Et c’est aussi un plaisir puisque des vrais liens découlent de ces rencontres : Iam m’invitent à leur concert, sont toujours bienveillants.

On en vient à parler des featuring, t’as quand même des grands noms du rap français sur l’album [NDR : Akhenaton, Shurik’n, Driver, Sully Sefil, Sinik, Faf Larage, Sir Samuel]… Parle-nous de ces collaborations.
C’est un honneur. C’est incroyable. Tous, ce sont des gens que je connais depuis 10, 15 ans. Ça été le hasard de la vie : j’ai aimé leur travail, ils ont aimé le mien et nous sommes devenus amis. Pour avoir un artiste que j’adore, j’aurais même accepté de payer si la proposition avait été raisonnable. Je n’ai pas eu à le faire et c’est un honneur.

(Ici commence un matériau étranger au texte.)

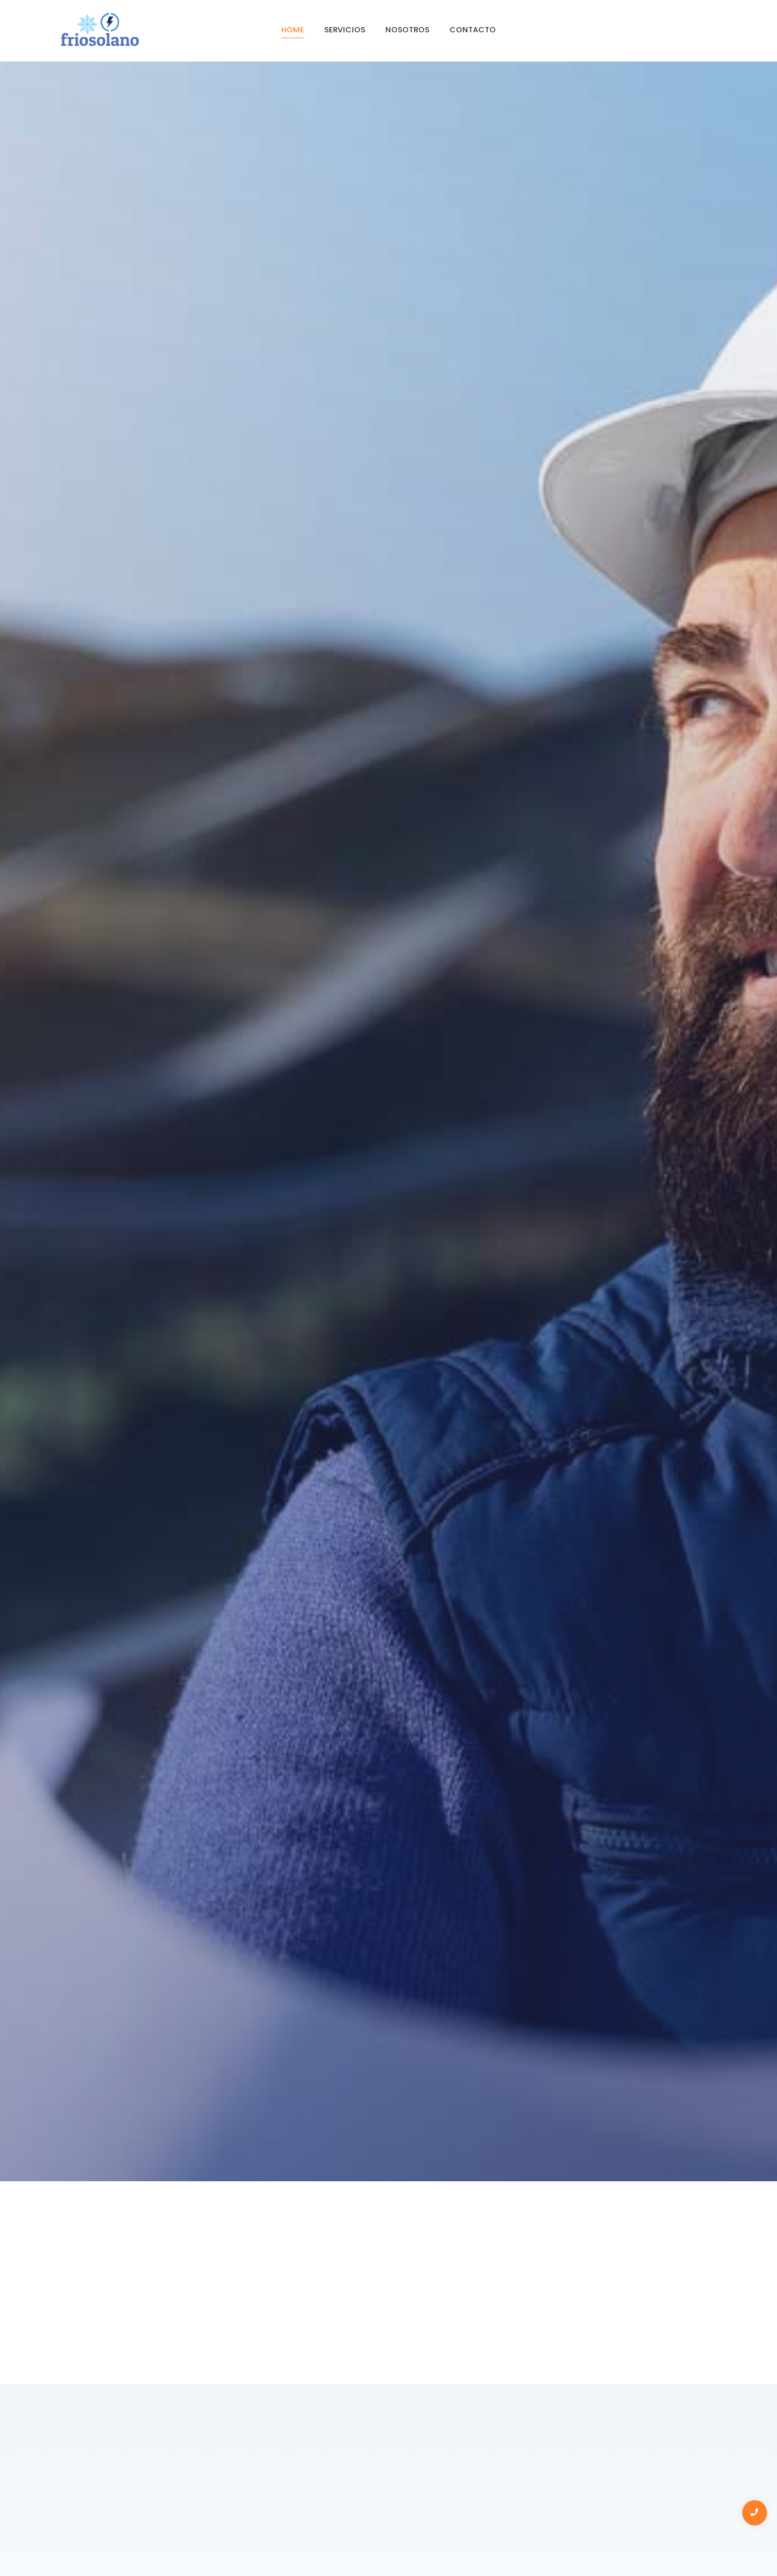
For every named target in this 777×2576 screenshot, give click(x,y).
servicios (344, 29)
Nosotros (407, 29)
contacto (472, 29)
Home (292, 29)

Le seul artiste à qui j’ai tendu une enveloppe c’est Sinik, que je connais beaucoup moins. Mais il ne l’a pas voulue. C’est une fierté de me dire que j’ai écouté ces gens à 10, 12 ans et ensuite d’avoir pu travailler avec eux à 30,35 ans.

Et c’est aussi un plaisir puisque des vrais liens découlent de ces rencontres : Iam m’invitent à leur concert, sont toujours bienveillants. Ils m’écrivent avant de passer en Suisse, m’offrent des places, on discute, on mange… je les vois quand je descends à Marseille… c’est vraiment incroyable de pouvoir vivre ça.

Pour revenir à la collaboration avec Akhenaton et Shurik’n, j’ai une anecdote. Il y a deux versions sur le projet : une produite de façon classique et l’autre acoustique. Quand je leur ai proposé la deuxième, ils n’étaient pas très chauds au début parce qu’ils sont hip-hop à la base. Finalement, quand je leur ai envoyé la version acoustique définitive, ils l’ont presque préférée.

Grâce à ton feat avec Sully, j’ai réécouté le maxi classique de O.S.F.A « Chasseur de rimes » [NDR : à mettre d’ailleurs dans toute bonne playlist qui se respecte]. Comment s’est faite la rencontre ?
À l’époque de Myspace. Je lui ai écrit un message en disant qu’on avait des amis en commun. On s’est échangé nos numéros et on a commencé à collaborer en 2008 sur un de mes premiers projets. Mais il avait seulement fait une interlude. Je le voyais chaque fois que je montais à Paris, mais on n’avait jamais fait de titres ensemble. Pendant douze ans on n’avait jamais pris le temps et là en quatre jours, on avait un titre pour la version digitale ; c’était fait ! C’est vraiment un mec que j’estime beaucoup.

Comptes-tu défendre cet album-là sur scène ?
Ouais, mais ça devient de plus en plus compliqué de trouver des endroits où jouer. Aller jouer gratuit, je l’ai fait pendant des années. J’ai bien aimé le faire, mais aujourd’hui comme je gagne de l’argent avec la musique, même si ce n’est pas des sommes astronomiques, j’estime quand même que c’est normal de pouvoir toucher de l’argent pour une scène.